So another, shall we say, “soft” productivity report. Hourly output per worker decreased at a 0.6% annualised rate in the first quarter. Nothing new there. Productivity has been increasing at just a 0.6% annual pace over the past five years vs. 2.2% from 1947 through 2007. Yet at the same time, many people are worried robots will soon make humans so productive that we will need far fewer carbon-based workers in the future. (“It’s No Myth: Robots and Artificial Intelligence Will Erase Jobs in Nearly Every Industry.”)
Of course maybe one day the worriers will be proven correct, and history will not repeat itself when it comes to automation and jobs. You know, overall far greater prosperity and employment. This from PricewaterhouseCoopers should still be the baseline scenario:
… these new automated technologies will boost productivity considerably over time1 (if not, they will not be adopted on economic grounds).
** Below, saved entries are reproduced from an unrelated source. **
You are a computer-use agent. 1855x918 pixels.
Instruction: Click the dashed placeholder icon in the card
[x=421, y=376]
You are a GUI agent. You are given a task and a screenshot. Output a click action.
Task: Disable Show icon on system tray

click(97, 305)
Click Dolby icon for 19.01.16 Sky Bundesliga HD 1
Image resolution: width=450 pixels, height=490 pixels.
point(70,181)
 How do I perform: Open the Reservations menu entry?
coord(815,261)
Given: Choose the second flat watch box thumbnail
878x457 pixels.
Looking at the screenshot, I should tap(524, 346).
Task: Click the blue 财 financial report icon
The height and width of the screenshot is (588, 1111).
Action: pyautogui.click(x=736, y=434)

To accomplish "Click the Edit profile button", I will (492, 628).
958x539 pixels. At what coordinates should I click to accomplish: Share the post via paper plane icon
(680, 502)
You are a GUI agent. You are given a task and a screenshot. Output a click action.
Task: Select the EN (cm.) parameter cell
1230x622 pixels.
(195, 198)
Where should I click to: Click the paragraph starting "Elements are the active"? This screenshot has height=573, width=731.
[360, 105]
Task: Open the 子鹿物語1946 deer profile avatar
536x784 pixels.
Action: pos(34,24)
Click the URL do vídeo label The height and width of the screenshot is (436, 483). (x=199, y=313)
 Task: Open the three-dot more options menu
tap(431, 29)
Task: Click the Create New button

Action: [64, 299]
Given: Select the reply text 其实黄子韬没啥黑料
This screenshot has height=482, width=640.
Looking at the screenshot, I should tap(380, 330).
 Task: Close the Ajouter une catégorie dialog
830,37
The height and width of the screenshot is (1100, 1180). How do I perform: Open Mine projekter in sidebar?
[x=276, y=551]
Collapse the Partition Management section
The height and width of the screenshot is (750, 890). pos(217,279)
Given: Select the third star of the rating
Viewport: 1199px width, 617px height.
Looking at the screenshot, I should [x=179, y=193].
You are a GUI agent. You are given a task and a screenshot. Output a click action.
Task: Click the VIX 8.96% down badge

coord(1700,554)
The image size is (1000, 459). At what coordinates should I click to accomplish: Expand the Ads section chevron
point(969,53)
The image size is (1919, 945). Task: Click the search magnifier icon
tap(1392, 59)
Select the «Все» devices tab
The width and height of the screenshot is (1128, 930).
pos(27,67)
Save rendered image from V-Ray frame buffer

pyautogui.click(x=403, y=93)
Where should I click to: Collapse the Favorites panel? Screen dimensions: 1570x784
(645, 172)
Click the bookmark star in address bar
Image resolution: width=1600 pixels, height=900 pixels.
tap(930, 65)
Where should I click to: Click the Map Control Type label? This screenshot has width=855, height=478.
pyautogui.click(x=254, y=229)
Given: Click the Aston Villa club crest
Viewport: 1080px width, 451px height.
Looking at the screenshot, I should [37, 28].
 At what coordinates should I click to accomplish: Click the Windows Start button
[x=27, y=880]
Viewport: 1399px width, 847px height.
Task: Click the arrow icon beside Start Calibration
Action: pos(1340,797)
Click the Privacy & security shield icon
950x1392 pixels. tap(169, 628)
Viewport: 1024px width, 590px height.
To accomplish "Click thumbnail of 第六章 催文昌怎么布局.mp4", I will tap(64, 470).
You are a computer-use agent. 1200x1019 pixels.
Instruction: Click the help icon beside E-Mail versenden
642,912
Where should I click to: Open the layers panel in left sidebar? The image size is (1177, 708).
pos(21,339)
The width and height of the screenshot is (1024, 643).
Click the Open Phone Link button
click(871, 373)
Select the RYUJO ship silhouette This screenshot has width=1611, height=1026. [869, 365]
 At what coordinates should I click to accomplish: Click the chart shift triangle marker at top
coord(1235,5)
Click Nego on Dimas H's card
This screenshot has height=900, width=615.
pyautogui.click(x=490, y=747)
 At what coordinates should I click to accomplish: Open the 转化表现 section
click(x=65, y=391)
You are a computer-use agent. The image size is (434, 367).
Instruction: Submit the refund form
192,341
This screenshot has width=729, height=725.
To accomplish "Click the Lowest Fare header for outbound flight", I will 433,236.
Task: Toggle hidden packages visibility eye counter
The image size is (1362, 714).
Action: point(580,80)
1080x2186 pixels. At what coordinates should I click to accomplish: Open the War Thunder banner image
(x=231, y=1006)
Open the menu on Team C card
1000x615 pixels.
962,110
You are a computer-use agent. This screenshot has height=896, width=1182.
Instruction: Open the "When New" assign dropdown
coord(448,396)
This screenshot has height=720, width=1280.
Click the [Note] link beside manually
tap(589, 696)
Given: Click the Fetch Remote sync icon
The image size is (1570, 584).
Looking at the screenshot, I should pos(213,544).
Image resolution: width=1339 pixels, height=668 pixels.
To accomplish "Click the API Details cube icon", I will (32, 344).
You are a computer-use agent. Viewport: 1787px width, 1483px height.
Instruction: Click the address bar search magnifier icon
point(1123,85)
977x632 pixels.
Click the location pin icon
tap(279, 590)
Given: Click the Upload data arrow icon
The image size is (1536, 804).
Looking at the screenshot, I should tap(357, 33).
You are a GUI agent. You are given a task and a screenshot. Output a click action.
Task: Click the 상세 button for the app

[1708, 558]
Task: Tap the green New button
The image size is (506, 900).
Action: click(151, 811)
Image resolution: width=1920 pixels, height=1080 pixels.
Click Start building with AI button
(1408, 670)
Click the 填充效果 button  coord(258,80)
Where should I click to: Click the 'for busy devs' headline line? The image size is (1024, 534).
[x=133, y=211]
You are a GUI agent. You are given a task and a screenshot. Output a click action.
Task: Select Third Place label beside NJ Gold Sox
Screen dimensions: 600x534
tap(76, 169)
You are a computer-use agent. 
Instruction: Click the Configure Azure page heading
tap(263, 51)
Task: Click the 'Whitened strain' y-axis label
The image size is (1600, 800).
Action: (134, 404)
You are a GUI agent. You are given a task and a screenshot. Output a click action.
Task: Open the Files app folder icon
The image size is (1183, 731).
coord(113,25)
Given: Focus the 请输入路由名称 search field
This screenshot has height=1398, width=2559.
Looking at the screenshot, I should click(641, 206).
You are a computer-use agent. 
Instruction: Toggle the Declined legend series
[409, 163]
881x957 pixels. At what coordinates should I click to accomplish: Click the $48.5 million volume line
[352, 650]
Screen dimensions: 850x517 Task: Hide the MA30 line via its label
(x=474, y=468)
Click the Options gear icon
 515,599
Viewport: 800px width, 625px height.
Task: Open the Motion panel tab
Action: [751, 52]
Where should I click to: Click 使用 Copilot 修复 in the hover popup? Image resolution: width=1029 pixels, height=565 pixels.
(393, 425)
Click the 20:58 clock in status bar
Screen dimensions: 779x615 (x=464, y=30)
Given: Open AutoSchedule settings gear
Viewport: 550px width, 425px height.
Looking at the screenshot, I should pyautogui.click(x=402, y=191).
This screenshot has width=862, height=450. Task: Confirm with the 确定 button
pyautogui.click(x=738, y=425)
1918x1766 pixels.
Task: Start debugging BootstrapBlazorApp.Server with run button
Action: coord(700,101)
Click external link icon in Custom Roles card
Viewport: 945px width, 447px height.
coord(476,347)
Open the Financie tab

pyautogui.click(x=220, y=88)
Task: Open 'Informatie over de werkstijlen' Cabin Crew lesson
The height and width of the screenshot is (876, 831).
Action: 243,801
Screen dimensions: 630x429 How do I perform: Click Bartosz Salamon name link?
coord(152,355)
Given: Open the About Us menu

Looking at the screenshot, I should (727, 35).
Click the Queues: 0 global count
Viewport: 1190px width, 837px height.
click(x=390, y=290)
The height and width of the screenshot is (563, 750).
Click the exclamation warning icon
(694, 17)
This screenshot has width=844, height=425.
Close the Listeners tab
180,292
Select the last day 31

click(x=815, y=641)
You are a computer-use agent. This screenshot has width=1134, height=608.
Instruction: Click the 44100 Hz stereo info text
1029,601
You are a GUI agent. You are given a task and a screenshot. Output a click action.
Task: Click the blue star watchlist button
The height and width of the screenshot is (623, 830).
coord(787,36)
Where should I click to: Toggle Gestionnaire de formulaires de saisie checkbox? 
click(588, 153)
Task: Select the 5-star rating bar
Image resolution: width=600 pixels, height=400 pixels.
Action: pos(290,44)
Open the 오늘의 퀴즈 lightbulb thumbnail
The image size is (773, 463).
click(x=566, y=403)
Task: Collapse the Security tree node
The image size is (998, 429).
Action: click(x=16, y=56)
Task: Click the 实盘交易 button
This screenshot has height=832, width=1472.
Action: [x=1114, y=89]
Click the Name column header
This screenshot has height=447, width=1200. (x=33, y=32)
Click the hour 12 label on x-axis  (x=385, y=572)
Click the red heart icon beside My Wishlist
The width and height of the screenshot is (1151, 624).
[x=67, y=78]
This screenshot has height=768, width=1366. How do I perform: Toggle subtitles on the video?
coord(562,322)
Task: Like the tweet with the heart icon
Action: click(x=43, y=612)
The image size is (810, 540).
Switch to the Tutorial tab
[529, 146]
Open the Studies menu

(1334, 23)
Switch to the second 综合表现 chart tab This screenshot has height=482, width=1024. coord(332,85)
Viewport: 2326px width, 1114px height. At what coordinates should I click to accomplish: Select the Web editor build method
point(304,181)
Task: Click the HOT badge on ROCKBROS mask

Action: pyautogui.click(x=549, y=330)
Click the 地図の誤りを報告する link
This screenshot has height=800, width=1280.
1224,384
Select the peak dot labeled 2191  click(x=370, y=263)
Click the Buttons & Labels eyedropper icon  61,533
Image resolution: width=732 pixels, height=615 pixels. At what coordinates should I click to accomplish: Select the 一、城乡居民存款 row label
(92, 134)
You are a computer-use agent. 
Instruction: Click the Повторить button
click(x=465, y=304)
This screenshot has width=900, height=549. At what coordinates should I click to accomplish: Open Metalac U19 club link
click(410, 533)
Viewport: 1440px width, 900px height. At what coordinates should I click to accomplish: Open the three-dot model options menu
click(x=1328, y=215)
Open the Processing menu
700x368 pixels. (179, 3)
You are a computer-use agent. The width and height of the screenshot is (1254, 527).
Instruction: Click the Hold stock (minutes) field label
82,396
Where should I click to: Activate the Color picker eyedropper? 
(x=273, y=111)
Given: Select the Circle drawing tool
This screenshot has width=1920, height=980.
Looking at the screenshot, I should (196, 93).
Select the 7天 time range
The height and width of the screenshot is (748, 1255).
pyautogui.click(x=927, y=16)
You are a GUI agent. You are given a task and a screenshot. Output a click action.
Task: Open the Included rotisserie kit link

This will generate extra incomes, initially for the owners of the intellectual and financial capital behind the new technologies, but feeding into the wider economy as this income is spent or invested in other areas. This additional demand will generate increased jobs and incomes in sectors that are less automatable, including healthcare and other personal services where robots may not be able to totally replace, as opposed to complement and enhance, workers with the human touch for the foreseeable future.
But what about right now? The US economy is creating gobs of jobs. And in the past year, overall personal income is up nearly 5% with private wages and salaries are up 6.0%, according to First Trust Advisors. Still, people are cooking up ideas to deal with the rise of the robots. The Week column takes a look at a trillion-dollar plan to turn the EITC into a proto-basic income. Along similar lines, recall that Bill Gates recently mused about a “robot tax” to finance wage subsidies or workers training — and even to slow down the pace of automation to figure out to help displaced workers and damaged communities. And this by Brookings’ Alice Rivlin also shows how delay might work, as it concerns driverless trucks:
A possible policy response is delaying the consequences of the technological revolution as long as possible. For example, diesel railroad engines were required to carry firemen long after there was no coal to be shoveled. This type of response, called “feather-bedding,” only postpones the inevitable transition. Trucks could be required to have a driver on board at all times, for “safety” reason, but if that person proved genuinely superfluous, their employment would not last long.
So this is hardly a new strategy, and it is mentioned more and more in various forms such as “human job quotas.” Indeed, delay has also been mentioned as a possible response to the 2000s China trade shock. As economist David Autor recently told The Washington Post, if “we knew how disruptive this would be, we would have wanted to do it more slowly.”
But truck driving is a good example of how automation fears can be overdone, particularly when it comes to the 1.5 million long-haul drivers in the US. As analyst Benedict Evans has explained:
The average age of a long-haul driver is now 49, and around 90 thousand leave the industry every year, half though retirement. The industry thinks it has a shortage of around 50,000 drivers, and growing – people are leaving faster than they can be replaced. Truck driving can be an unhealthy, uncomfortable job with a difficult lifestyle. Hence, on these numbers, over half the current driver base will have left in ten years, around the time that most people think full, level 5 autonomy might be working. In the short term, level 4 autonomy makes truck-driving more attractive, since you can rest in the back of the truck until you’re needed instead of having to stop at mandated times.
But on a 20-30 year view, which is really the timeline to think about this transition, effectively all current truck drivers will have quit anyway – you won’t replace them, but you won’t necessarily put anyone directly out of work – until you start looking at truck stops, which takes us right back to the convenience store discussion at the beginning of this piece. And meanwhile, truck-stop operators are already starting to think about the fundamentally different trucking patterns that might come from a shift in the logistics industry away from serving traditional retail and towards serving ecommerce (i.e Amazon).